Ces terribles cavaliers, ces hommes de fer, comme on les appelle en Allemagne partent au trot, la latte au poing. Arrivés à distance, la charge sonne, et l’on voit se lancer, au plus fort galop de leurs chevaux, ces quatre à cinq mille combattants. La terre tremble au loin sous leurs pas. On dirait d’un ouragan de fer et de feu. Déjà la première ligne ennemie est rompue et culbutée. La seconde essaie d’une résistance plus opiniâtre, mais elle ne peut tenir davantage devant la furie française, et bientôt ces nombreux escadrons autrichiens et russes s’enfuient dans le plus grand désordre, pour ne plus réapparaître de la journée.

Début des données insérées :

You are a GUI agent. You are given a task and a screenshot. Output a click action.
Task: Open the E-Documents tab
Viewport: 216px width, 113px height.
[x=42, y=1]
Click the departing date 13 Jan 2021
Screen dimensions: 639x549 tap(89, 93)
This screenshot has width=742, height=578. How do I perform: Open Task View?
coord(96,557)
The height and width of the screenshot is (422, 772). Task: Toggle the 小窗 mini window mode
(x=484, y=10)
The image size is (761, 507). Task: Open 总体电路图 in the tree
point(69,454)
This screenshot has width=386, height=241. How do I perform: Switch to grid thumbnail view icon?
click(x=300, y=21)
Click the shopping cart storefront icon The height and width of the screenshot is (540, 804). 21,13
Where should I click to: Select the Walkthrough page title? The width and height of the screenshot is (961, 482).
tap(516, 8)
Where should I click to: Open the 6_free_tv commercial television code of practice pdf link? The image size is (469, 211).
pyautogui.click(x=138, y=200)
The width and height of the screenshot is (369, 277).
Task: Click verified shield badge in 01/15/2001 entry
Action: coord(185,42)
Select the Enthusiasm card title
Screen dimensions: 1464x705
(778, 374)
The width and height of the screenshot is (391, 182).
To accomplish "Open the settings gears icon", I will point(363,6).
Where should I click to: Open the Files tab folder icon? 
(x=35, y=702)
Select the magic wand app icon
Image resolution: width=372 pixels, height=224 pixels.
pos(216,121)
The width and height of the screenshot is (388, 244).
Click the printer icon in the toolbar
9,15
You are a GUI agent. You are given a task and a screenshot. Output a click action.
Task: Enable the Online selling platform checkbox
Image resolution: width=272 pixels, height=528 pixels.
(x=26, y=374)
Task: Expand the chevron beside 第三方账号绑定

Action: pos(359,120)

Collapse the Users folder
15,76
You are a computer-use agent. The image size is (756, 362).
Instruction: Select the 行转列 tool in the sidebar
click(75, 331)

Le maréchal Lannes se trouvait maître de toute la plaine à sa droite. Il n’en était pas de même à sa gauche, où Suchet avait a lutter contre la ténacité des fantassins de Bagration: semblables à ces murailles hérissées de pointes en fer sur lesquelles on ne peut impunément porter la main, ils nous tenaient à distance. Nous les poussions vigoureusement ,mais sans pouvoir les entamer. Cependant, le maréchal, impatient d’en finir, vient d’appeler à lui la division d’Hautpoul. Ces braves accourent ,conduits par d’Hautpoul lui-même, et tombent avec leur impétuosité irrésistible sur toutes ces masses russes groupées en gros pelotons séparés, mais se prêtant un mutuel appui. Plusieurs de ces pelotons sont aussitôt enfoncés et sabrés; d’autres, entourés par nos escadrons qui tournoyaient en tous sens autour d’eux, mettent bas les armes. Bagration précipite alors sa retraite et nous abandonne le champ de bataille. De toute son infanterie, et de cette belle et fière cavalerie de Lichtenstein que Lannes avait en face de lui le matin, il ne restait plus, à cette heure, un seul combattant en ligne. Nous avions fait plus de quatre mille prisonniers et tué à l’ennemi deux à trois mille hommes, sans compter les blessés. C’était une véritable bataille que Lannes avait gagnée en personne, un magnifique triomphe dont tout l’honneur lui revenait.

X

Reprise acharnée du combat sur notre centre. — Prodiges de valeur des brigades Thiébault et Morand. — Le colonel du 10e léger et le général Saint-Hilaire. – En avant! à la baïonnette! – Le 4e de ligne surpris par les chevaliers-gardes.- Le général Rapp. — Charge des mameluks et des chasseurs à cheval de la garde. — Mort du colonel Morland. — Le maréchal Bessières et les grenadiers à cheval -Prise de Krasnowitz .- Déroute des austro-Russes.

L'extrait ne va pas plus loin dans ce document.